But the tall soldier continued to beg in a lowly way. He now hung babelike to the youth's arm. His eyes rolled in the wildness of his terror. "I was allus a good friend t' yeh, wa'n't I, Henry? I 've allus been a pretty good feller, ain't I? An' it ain't much t' ask, is it? Jest t' pull me along outer th' road? I'd do it fer you, wouldn't I, Henry?"



He paused in piteous anxiety to await his friend's reply.

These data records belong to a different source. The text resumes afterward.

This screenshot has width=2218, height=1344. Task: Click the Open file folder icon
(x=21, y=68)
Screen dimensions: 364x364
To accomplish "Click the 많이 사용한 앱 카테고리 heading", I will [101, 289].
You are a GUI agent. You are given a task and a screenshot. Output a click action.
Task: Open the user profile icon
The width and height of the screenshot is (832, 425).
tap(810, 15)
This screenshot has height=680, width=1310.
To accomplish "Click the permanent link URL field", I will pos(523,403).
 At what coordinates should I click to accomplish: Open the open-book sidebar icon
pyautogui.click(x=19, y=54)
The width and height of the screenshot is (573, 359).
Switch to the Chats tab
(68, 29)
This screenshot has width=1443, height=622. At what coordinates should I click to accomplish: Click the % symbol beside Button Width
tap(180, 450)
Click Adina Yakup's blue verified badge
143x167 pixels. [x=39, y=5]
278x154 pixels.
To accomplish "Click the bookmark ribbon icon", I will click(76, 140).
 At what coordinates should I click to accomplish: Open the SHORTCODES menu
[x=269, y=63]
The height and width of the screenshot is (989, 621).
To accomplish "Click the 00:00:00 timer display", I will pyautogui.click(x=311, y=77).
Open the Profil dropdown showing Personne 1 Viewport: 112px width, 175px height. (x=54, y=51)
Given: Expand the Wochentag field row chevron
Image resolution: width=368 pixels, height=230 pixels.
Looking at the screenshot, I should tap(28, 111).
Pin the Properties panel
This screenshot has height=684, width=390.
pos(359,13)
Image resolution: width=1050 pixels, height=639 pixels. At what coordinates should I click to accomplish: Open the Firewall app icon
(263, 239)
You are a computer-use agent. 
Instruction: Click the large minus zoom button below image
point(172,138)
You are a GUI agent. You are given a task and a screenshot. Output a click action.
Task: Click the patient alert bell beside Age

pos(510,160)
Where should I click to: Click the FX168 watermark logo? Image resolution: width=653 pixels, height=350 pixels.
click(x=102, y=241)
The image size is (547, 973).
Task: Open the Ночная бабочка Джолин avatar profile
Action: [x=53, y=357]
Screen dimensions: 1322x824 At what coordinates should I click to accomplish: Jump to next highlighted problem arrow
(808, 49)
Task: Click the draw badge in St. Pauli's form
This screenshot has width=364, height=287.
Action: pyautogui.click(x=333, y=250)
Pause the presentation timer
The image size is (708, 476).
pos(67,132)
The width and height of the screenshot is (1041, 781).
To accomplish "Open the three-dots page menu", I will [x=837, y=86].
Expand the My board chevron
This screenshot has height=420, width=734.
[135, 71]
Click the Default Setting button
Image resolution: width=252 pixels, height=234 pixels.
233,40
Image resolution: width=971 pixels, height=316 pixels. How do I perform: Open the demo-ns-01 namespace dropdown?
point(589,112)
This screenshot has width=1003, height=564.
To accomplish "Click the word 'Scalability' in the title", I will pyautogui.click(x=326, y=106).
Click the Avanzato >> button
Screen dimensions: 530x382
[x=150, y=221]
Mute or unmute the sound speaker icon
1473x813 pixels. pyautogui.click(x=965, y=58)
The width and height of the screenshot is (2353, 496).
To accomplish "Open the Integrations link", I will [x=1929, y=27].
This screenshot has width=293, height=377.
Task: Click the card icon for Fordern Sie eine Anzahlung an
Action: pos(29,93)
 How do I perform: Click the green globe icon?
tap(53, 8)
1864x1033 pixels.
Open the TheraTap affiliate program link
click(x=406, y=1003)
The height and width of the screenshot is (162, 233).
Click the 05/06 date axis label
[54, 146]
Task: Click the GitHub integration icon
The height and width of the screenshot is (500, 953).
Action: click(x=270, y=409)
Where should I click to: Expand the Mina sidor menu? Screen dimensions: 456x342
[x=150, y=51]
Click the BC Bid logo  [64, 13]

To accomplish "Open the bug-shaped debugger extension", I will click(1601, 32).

The youth had reached an anguish where the sobs scorched him. He strove to express his loyalty, but he could only make fantastic gestures.



However, the tall soldier seemed suddenly to forget all those fears. He became again the grim, stalking specter of a soldier. He went stonily forward. The youth wished his friend to lean upon him, but the other always shook his head and strangely protested. "No–no–no–leave me be–leave me be–"



His look was fixed again upon the unknown. He moved with mysterious purpose, and all of the youth's offers he brushed aside. "No–no–leave me be–leave me be–"



The youth had to follow.



Presently the latter heard a voice talking softly near his shoulder. Turning he saw that it belonged to the tattered soldier. "Ye'd better take 'im outa th' road, pardner. There's a batt'ry comin' helitywhoop down th' road an' he 'll git runned over. He 's a goner anyhow in about five minutes–yeh kin see that. Ye 'd better take 'im outa th' road. Where th' blazes does hi git his stren'th from?"



"Lord knows!" cried the youth. He was shaking his hands helplessly.



He ran forward presently and grasped the tall soldier by the arm. "Jim! Jim!" he coaxed, "come with me."



The tall soldier weakly tried to wrench himself free. "Huh," he said vacantly. He stared at the youth for a moment. At last he spoke as if dimly comprehending. "Oh! Inteh th' fields? Oh!"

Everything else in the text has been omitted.